■ **SUPPLIED TEXT**
= Beginning of Section =
General Hospital | Jason is back and Billy Miller’s much anticipated debut has been worth the wait. It is already apparent that the Jason of years past (sullen, emotionless and dull) is in the rearview mirror. The “hit man with a heart of gold” routine had grown stale by the time of the character’s departure and at this juncture, a reinvention is a must. With Miller’s version of Jason being a blank slate, it’s given the show an intriguingly refreshing avenue. As fans have clamored for the return of Jason Q, this new incarnation offers hope that if not a complete return of the original character, the “Morgan” version might not be returning completely either. One thing is certain, having the super talented Miller on the show has brought a new range of excitement for the potential of “General Hospital” and that is a marvelous thing.

Sunday, October 12, 2014

TV Rundown: Oct 5 - 10 | "Vampire Diaries" Goes Back, "Arrow" Returns, "The Flash" Premieres & more!

The Vampire Diaries | While it is understandable that Elena is distraught over Damon’s “death”, the timeline of it only being 4 months later is a rather brief time for her to spend attempting to cope without taking drastic action. Especially when she's faced similar circumstances before and successfully brought loved ones back from the dead. It was nice to hear her finally admit how long her feelings for Damon have existed though. For years viewers have been left to speculate the exact origin of her affection and now we know. The highlight of the episode was Damon and Bonnie’s banter in 1994. Their acerbic repartee has always been fun and now it’s getting a stellar showcase.

Arrow | The season premiere delivered a slightly more jovial Oliver, more of a-dork-able Felicity and the minting of Diggle into a family man. Brandon Routh’s debut worked as a marvelous counterbalance to Oliver and provided Felicity with an equal to share her brainy dialogue with. The season is off to a good start.

Revenge | Another episode with Conrad MIA meant another episode that fell short. David Clarke continued railing over the injustice he suffered without taking any accountability for his part in the whole ordeal. Charlotte learned the truth about Emily and her ensuing behavior was surprising. Charlotte has never been the most evenly written character and her bold descent into madness, exemplified that.
= End of Section =
■ **MATERIAL PROVIDED**
= Beginning of Section =
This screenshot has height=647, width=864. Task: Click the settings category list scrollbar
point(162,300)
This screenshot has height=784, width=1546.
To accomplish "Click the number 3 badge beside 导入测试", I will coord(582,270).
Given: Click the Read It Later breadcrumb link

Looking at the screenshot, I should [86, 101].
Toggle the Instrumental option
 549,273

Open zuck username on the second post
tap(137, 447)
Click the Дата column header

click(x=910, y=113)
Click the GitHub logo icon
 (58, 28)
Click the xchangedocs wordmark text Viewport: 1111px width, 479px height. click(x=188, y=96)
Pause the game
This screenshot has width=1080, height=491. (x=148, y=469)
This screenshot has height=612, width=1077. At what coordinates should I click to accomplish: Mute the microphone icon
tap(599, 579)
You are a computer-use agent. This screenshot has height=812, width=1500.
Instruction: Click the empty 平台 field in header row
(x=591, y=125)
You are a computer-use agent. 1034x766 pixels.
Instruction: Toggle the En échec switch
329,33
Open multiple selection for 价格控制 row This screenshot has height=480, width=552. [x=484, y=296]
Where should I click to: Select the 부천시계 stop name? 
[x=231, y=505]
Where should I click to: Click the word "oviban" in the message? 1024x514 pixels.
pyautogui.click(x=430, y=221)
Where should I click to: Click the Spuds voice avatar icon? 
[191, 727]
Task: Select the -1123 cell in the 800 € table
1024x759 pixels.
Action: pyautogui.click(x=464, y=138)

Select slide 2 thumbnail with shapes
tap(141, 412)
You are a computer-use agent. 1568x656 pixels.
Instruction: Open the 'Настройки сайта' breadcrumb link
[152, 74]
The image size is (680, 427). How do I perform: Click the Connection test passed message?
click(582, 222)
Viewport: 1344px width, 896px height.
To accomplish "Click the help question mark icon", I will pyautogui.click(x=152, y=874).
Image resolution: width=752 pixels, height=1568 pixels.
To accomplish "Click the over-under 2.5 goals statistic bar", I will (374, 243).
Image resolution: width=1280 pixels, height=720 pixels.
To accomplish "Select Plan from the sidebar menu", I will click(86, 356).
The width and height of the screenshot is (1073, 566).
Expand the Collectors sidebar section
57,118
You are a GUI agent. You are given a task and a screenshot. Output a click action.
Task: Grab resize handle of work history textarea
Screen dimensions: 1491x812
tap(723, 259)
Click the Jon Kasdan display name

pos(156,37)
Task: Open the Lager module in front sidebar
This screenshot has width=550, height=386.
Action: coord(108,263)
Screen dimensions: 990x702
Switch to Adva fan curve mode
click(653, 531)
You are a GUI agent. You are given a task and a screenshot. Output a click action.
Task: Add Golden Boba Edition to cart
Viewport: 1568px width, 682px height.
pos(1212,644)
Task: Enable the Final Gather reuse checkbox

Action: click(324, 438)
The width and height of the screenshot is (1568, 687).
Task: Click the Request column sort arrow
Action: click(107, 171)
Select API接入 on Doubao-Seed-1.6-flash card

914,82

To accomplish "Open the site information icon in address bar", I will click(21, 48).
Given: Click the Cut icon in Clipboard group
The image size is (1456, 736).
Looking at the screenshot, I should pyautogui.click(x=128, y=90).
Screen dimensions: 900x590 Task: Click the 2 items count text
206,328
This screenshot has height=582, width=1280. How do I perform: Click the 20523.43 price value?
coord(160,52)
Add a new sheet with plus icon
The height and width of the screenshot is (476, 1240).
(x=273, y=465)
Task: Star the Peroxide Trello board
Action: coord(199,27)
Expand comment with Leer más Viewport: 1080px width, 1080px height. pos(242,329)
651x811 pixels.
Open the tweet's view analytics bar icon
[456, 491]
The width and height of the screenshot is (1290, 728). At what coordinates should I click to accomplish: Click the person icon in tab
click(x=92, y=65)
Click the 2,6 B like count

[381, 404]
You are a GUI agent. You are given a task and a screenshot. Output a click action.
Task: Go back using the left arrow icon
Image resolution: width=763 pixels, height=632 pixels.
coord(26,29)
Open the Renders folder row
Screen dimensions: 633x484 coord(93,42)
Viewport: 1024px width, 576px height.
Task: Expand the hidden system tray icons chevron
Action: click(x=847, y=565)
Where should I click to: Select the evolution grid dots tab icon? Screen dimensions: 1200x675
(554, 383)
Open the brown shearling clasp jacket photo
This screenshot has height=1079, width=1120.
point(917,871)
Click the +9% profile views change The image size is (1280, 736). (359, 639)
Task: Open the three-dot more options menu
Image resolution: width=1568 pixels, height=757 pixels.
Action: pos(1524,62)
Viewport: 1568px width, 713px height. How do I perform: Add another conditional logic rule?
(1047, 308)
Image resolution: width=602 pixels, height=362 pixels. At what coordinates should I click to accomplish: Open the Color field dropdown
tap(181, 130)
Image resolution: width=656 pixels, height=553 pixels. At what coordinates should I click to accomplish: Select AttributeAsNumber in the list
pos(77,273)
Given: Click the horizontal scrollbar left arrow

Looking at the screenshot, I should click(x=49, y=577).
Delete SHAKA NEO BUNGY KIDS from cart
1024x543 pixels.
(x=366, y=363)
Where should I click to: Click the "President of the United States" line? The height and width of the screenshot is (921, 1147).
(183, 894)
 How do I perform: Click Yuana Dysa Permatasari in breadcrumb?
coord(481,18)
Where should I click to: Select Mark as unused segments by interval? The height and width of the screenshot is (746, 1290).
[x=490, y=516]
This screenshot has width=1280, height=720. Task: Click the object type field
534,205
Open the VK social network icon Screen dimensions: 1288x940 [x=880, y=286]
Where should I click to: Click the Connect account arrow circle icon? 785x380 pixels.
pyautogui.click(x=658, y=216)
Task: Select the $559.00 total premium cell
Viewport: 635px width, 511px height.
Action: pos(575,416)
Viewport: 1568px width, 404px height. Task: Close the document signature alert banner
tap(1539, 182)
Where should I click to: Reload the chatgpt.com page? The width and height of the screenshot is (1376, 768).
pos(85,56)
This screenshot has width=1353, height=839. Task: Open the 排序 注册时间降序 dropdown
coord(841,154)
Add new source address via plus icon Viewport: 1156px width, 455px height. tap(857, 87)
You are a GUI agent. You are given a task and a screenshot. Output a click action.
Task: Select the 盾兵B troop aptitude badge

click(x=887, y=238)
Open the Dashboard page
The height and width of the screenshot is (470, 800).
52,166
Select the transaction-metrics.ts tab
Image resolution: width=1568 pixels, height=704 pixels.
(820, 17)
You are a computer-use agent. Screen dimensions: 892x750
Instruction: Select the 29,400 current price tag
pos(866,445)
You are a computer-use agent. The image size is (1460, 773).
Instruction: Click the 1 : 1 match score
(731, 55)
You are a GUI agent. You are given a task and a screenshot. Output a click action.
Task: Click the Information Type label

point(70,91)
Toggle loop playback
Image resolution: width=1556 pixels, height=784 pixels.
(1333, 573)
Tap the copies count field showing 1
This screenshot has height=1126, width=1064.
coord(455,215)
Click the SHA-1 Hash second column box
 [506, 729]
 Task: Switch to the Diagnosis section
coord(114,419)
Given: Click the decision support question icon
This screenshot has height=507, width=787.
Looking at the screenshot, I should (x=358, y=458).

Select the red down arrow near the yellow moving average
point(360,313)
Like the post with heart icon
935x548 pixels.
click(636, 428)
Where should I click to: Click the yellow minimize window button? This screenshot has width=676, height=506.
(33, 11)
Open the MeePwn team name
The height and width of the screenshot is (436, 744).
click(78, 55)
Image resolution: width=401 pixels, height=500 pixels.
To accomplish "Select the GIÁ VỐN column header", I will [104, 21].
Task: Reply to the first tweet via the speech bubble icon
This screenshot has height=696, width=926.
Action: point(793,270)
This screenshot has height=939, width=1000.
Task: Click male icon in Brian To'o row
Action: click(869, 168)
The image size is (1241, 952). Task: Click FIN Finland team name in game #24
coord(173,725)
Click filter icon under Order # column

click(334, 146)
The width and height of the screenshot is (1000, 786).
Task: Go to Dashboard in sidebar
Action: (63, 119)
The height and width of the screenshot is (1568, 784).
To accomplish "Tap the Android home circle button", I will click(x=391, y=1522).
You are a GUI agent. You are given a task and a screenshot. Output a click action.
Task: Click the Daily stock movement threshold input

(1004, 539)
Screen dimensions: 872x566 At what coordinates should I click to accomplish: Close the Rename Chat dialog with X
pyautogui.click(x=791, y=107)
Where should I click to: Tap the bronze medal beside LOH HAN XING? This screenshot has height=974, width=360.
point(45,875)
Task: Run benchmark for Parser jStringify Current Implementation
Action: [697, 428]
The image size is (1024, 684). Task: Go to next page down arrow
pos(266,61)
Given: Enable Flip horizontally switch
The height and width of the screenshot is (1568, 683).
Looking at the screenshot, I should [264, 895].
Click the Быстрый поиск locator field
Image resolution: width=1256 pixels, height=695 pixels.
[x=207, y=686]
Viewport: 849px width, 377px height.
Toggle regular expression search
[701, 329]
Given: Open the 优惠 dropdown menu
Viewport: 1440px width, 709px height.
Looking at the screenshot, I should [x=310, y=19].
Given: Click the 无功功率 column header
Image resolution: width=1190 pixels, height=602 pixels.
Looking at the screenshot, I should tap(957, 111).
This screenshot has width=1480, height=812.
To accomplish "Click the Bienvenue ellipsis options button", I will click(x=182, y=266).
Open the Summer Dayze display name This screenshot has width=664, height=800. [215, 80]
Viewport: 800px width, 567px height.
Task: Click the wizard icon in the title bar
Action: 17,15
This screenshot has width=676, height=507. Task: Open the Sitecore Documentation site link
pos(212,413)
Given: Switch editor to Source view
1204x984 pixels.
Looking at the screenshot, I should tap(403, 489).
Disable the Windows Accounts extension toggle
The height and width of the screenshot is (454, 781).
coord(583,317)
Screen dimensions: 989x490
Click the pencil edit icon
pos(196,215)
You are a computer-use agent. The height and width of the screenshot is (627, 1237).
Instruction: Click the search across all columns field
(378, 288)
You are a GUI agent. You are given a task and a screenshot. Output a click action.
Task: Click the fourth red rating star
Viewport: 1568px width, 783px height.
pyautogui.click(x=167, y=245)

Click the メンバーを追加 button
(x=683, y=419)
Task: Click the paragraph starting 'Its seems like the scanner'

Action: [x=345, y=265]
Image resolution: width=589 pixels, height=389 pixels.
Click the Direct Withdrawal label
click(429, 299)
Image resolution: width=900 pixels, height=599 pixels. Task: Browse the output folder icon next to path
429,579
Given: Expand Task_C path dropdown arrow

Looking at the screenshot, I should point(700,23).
= End of Section =
■ **AIM OF THE EXERCISE**
Please state how long after Damon's "death" the TV rundown's Vampire Diaries entry sets Elena's story. The listing has no connection to the TV rundown.

■ **YOUR RESPONSE**
Four months later.